Start of Block

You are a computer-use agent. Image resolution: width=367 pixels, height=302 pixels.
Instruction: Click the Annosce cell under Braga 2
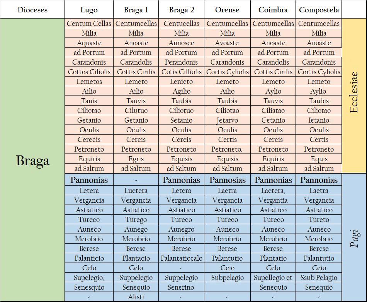(182, 43)
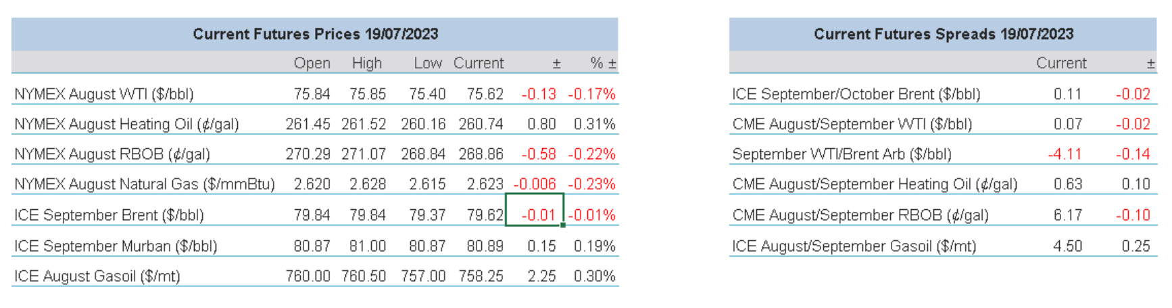
Task: Click the September WTI/Brent Arb value -4.11
Action: click(x=1065, y=154)
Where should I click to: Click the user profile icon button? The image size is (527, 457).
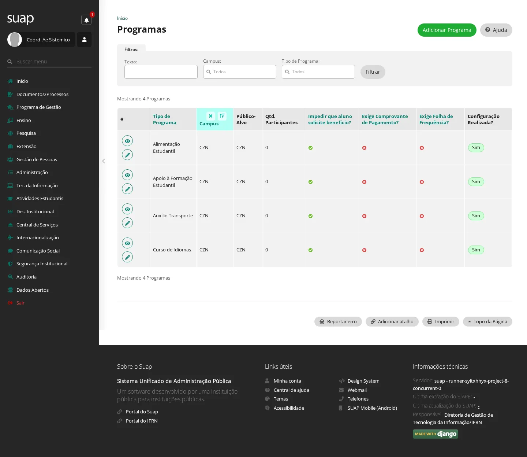84,40
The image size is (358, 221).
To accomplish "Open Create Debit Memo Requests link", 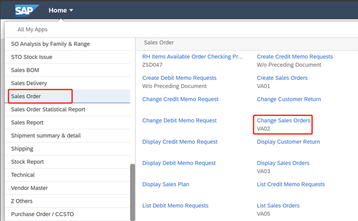I will tap(179, 78).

End of Block

What to do: Repeat only the lines from the beginning of the material through the line containing "The image size is (358, 221).", both ends kept, leaving pictures out.

Result:
You are a computer-use agent. Image resolution: width=367 pixels, height=302 pixels.
Instruction: Click the Annosce cell under Braga 2
(182, 43)
Task: Click the September WTI/Brent Arb value -4.11
Action: click(x=1065, y=154)
Where should I click to: Click the user profile icon button? The image size is (527, 457).
84,40
The image size is (358, 221).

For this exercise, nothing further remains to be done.